Work item:
After locating the line that bears "Close the Channel Info panel", restate word for word that line and the rest of the listing to its final line, excluding all pictures.
-- Given information follows --
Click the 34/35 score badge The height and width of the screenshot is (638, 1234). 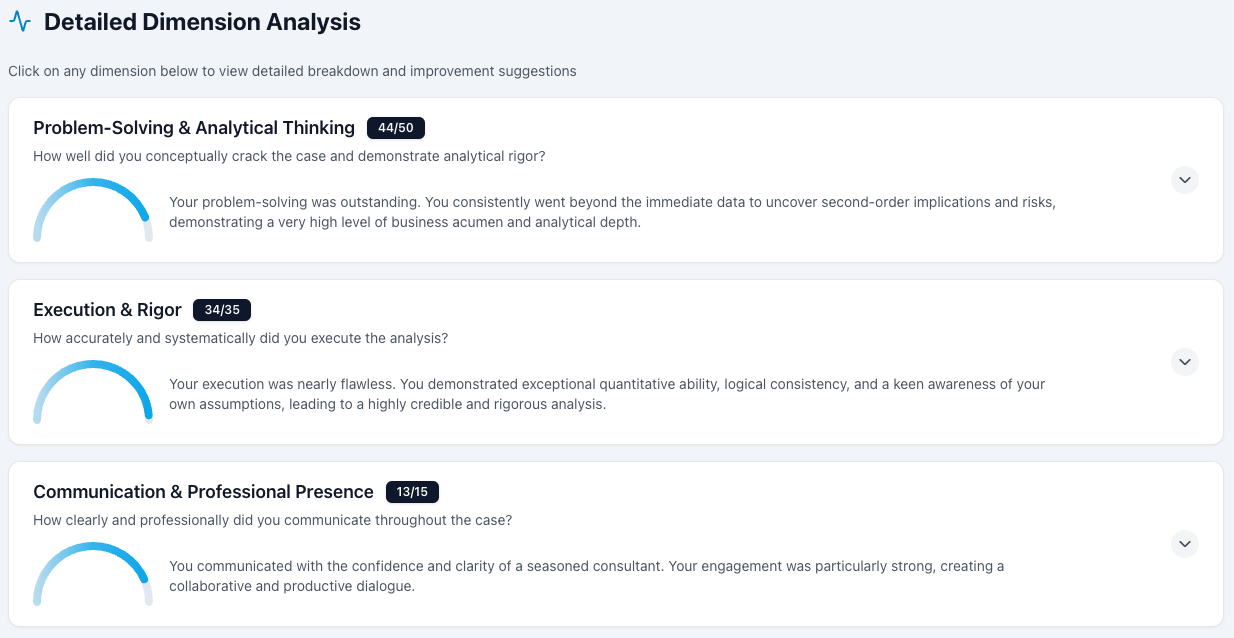(222, 310)
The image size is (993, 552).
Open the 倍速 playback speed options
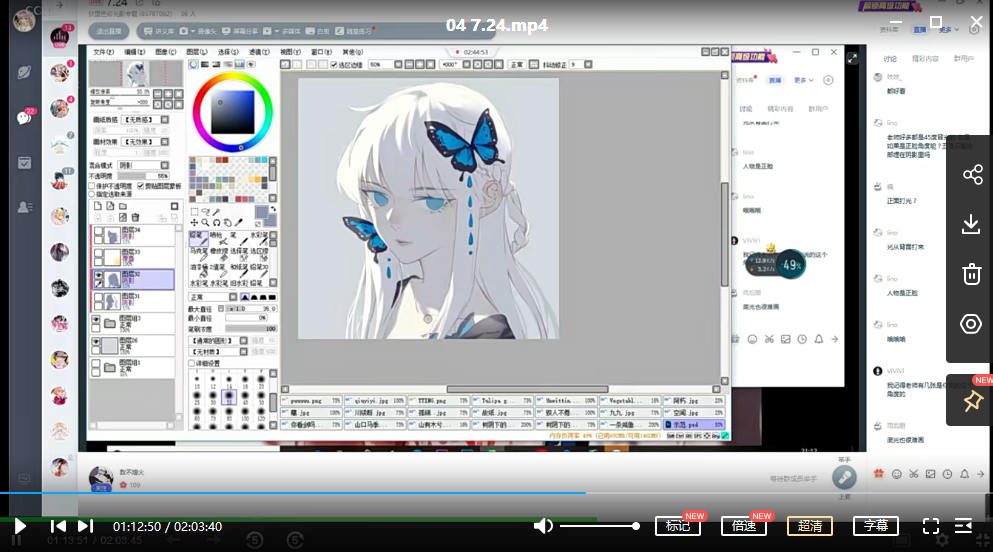[x=743, y=526]
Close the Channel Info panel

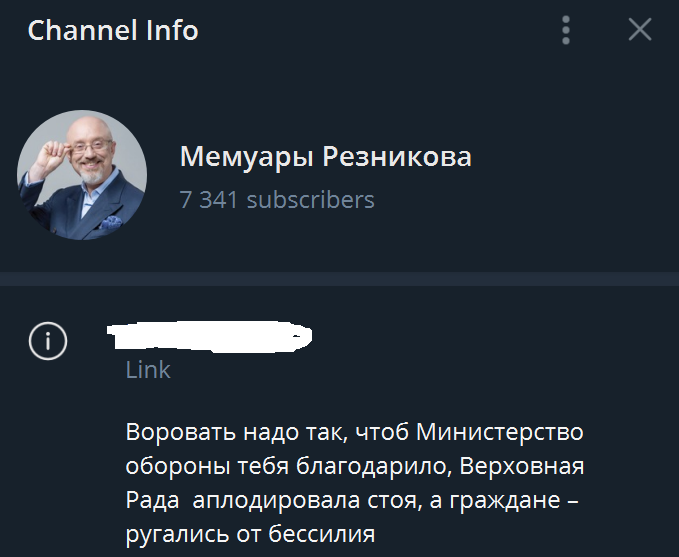click(640, 30)
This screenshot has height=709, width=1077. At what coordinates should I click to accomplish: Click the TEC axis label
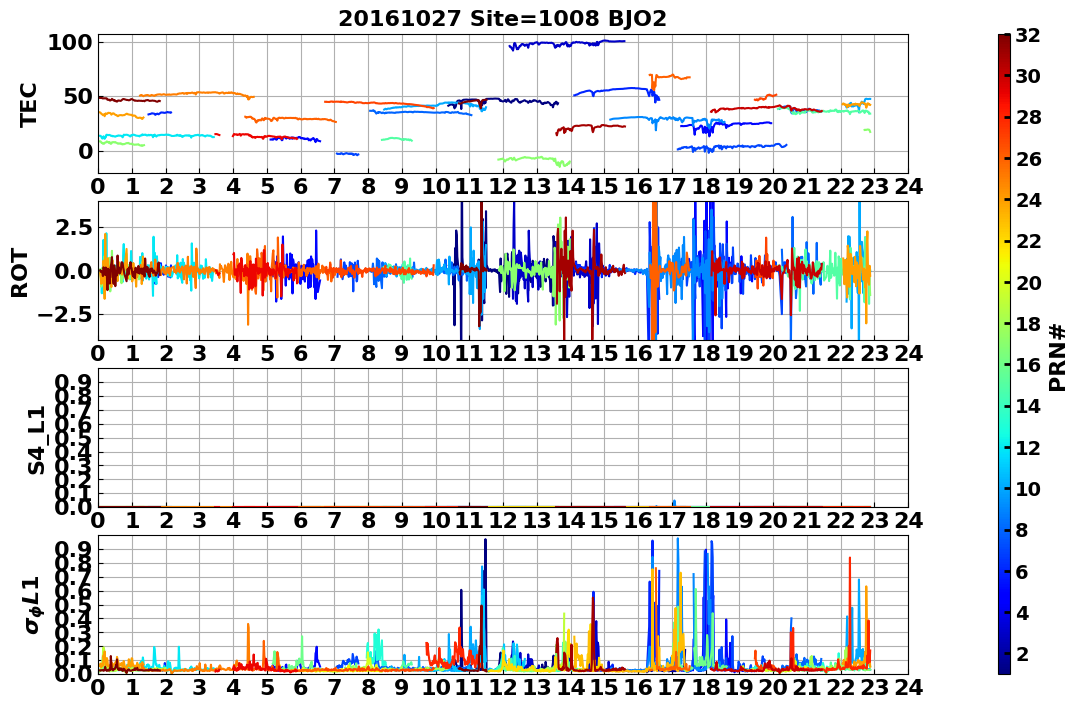pyautogui.click(x=27, y=104)
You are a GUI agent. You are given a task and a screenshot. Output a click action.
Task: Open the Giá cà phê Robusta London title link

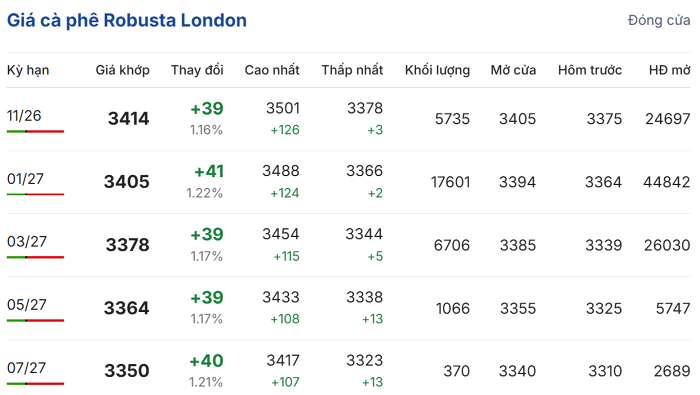[127, 21]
-- Given information concluded --
Task response:
Close the Channel Info panel

click(640, 30)
This screenshot has height=709, width=1077. At what coordinates should I click to accomplish: Click the TEC axis label
pyautogui.click(x=27, y=104)
You are a GUI agent. You are given a task and a screenshot. Output a click action.
Task: Open the Giá cà phê Robusta London title link

[127, 21]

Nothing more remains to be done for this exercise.